Du silence des agneaux…

Voilà donc plus d’une semaine que l’Archipel est privé de desserte maritime – le problème récurrent ayant d’ailleurs été à nouveau posé plusieurs jours plus tôt – entre Halifax en Nouvelle Ecosse et Saint-Pierre, une interruption cette fois d’autant plus longue et préoccupante que le silence des uns, l’absence de réponses des autres inscrivent la crise dans la durée.

D’un côté, une compagnie, Alliance SA, qui aura signé un accord avec l’Etat pour assurer la régularité du ravitaillement, obligée de mettre fin au service pour lequel elle s’était engagée, du fait de l’effondrement des volumes et valeurs transportés provoquant un écart insupportable avec les prévisions retenues en accord avec le représentant de l’Etat, de l’autre, l’Etat rappelé par les partenaires diversifiés – transporteur, importateurs, distributeurs, consommateurs -, à son devoir d’assurer la continuité territoriale, ne serait-ce que pour une question évidente de santé publique.
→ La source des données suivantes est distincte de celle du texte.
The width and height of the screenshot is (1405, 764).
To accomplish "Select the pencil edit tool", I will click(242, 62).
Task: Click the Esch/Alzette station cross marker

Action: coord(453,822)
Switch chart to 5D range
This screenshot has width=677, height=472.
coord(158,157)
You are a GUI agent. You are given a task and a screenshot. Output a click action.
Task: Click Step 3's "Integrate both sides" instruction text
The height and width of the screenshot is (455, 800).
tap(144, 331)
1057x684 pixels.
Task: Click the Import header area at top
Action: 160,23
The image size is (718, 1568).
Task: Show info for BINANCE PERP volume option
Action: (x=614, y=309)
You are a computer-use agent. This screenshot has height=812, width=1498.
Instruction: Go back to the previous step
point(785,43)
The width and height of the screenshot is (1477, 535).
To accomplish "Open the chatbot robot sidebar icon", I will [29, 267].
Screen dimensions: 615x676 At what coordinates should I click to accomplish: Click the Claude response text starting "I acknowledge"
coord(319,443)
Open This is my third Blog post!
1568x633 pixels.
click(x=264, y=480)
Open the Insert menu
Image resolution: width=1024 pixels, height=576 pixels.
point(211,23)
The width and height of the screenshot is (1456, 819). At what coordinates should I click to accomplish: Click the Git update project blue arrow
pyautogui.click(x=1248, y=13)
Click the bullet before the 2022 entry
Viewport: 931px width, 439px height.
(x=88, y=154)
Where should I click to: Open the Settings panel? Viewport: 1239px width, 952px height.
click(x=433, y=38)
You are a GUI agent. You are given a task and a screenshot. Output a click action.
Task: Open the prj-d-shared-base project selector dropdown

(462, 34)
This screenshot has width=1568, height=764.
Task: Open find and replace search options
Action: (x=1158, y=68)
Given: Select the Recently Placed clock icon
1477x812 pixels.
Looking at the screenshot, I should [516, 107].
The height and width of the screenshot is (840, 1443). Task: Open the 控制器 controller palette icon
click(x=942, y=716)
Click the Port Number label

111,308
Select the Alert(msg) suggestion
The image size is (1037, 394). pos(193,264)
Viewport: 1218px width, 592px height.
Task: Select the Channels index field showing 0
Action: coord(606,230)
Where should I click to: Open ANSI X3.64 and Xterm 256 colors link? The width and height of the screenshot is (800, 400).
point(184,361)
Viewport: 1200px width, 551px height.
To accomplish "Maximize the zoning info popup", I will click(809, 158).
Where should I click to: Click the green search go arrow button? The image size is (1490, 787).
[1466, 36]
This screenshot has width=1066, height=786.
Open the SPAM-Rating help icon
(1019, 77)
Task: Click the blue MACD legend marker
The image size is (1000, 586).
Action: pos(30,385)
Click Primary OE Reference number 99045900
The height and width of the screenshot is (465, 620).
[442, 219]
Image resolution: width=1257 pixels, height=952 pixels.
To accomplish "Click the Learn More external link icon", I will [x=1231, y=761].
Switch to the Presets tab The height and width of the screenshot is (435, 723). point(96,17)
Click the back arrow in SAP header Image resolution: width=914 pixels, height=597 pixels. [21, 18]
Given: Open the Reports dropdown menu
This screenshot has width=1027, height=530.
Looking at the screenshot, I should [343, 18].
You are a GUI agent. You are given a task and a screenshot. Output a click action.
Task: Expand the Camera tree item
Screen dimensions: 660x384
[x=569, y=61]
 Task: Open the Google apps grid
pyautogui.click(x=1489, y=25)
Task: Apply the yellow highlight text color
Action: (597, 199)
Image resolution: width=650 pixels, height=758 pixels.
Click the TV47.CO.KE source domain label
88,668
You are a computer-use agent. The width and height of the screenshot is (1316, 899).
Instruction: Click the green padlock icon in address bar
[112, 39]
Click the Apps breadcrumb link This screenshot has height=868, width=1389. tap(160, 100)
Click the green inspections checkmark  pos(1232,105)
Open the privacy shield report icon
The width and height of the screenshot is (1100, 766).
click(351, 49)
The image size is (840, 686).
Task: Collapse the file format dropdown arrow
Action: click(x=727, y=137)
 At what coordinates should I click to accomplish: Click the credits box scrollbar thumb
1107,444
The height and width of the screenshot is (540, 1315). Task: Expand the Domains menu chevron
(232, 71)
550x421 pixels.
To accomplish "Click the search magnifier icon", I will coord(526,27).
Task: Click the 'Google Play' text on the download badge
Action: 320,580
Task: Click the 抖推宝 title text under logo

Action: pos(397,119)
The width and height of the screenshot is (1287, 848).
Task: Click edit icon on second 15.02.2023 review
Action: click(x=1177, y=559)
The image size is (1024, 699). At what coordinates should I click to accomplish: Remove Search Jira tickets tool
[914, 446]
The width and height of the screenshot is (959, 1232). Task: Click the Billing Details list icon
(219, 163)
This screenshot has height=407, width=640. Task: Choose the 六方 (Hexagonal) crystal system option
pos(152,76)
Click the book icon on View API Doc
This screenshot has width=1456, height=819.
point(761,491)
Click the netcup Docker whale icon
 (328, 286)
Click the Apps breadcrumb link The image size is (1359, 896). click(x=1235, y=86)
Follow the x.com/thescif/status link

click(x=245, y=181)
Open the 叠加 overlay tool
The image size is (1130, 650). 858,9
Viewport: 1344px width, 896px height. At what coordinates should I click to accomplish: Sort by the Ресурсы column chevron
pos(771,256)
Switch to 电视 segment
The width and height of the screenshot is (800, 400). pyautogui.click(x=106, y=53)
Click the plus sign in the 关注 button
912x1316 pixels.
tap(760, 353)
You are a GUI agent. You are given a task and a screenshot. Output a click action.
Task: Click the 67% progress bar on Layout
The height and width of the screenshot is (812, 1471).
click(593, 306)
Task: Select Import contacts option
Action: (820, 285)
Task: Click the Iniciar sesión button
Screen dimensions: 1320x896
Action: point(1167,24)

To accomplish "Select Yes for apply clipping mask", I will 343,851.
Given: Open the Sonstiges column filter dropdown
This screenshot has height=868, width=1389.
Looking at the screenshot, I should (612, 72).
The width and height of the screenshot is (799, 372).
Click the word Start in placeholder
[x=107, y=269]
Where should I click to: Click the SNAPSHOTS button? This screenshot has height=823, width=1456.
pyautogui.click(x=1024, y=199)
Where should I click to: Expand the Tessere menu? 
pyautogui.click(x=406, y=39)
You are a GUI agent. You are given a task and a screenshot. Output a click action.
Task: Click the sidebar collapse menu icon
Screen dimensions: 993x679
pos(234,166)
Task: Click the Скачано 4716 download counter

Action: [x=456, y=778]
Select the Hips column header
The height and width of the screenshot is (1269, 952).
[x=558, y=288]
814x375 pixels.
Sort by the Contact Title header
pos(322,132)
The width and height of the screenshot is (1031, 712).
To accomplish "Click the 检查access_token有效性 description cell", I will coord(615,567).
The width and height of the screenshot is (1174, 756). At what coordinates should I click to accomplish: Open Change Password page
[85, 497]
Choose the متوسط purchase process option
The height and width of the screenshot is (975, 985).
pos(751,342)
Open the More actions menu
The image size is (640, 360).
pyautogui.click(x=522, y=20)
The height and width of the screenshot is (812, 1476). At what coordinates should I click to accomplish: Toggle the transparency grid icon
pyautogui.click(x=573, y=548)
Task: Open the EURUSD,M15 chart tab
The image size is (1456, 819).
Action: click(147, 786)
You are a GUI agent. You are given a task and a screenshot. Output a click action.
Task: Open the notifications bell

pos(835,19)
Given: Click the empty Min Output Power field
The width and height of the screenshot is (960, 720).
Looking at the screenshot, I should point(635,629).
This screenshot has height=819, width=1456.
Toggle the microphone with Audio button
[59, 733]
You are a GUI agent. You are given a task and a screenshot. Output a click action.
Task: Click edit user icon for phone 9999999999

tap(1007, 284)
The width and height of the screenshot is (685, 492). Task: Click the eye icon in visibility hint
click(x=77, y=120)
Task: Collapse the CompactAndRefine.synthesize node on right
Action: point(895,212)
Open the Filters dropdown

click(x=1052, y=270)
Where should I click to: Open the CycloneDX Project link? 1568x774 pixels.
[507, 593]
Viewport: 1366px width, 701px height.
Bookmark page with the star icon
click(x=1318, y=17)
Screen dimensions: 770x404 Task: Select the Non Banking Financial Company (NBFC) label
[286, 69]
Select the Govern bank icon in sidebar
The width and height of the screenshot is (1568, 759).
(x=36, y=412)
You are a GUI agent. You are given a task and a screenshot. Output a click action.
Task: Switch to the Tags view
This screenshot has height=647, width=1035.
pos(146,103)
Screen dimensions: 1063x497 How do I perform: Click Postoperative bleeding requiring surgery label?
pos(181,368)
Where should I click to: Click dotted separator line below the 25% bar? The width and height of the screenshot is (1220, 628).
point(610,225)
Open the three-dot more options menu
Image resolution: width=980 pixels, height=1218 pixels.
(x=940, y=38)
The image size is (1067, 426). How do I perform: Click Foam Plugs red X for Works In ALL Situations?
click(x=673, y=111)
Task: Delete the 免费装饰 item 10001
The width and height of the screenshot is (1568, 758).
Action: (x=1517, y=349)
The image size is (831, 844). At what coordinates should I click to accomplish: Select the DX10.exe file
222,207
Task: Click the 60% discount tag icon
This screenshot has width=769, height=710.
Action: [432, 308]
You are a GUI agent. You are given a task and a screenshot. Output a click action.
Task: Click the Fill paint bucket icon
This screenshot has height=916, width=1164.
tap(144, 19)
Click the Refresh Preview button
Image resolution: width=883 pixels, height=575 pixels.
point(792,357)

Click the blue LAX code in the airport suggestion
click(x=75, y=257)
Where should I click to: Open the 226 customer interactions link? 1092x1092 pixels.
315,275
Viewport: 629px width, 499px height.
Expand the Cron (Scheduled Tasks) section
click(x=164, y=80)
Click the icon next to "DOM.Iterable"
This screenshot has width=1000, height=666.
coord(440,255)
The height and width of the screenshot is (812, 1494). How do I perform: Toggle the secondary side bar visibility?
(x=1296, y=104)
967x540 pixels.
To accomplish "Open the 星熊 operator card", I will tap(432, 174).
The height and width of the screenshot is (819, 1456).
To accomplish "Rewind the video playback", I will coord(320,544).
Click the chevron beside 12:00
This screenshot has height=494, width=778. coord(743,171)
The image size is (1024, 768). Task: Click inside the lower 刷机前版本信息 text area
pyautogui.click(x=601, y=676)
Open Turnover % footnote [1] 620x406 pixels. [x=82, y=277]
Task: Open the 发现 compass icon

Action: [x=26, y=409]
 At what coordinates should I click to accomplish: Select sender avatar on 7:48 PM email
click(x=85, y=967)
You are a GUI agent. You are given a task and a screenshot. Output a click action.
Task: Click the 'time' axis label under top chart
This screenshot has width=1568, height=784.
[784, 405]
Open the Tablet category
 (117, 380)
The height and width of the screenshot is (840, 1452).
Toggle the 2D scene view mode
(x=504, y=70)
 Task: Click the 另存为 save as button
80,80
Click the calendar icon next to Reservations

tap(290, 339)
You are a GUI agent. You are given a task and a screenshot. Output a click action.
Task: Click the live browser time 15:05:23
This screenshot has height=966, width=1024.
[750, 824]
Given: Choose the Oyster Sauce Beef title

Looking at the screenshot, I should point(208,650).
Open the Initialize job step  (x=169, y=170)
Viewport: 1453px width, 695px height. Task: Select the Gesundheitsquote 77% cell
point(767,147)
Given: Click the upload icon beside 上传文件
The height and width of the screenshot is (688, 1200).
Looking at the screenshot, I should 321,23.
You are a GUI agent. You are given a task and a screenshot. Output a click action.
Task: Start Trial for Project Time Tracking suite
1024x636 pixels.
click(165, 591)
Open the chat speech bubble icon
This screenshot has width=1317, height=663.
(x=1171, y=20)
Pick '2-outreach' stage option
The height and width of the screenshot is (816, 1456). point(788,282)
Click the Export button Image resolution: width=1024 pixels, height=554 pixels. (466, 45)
Chacun aura pu remarquer le silence quasi total des politiques en la matière, en-dehors d’un courrier de circonstance du député et de son bord politique, ainsi que d’une réaction du mouvement Cap sur l’Avenir et d’une première ébauche d’analyse dans une publication de « Radical Info » de novembre 2005. Compte tenu de ce constat, comment peut-on aboutir à des propositions crédibles ? Côté Conseil général, c’est le mutisme. Le vide sidérant dans la représentation politique dans une crise aussi grave n’augure rien de bon pour l’avenir. Dans un tel contexte, les notions mêmes de gravité et d’urgence sont complètement escamotées.

A cela s’ajoute l’indifférence générale. Nous sommes loin du battage médiatique autour de la grève de la SNCM pour la desserte de la Corse. Ici nous ne pesons pas lourd et le Pouvoir jacobin se moque des petits.

Constatons aussi le mutisme de toute autre forme de représentation sur l’Archipel. Certes, un syndicat menace de faire grève en décembre parce que les négociations dans le secteur du commerce n’auront pas eu lieu ; mais que restera-t-il du commerce si la situation de blocage actuel perdure ? Car ici, dans ce bout de France en Amérique du Nord, nous faisons mieux que les Etats-Unis avec Castro, le blocus vient de l’intérieur.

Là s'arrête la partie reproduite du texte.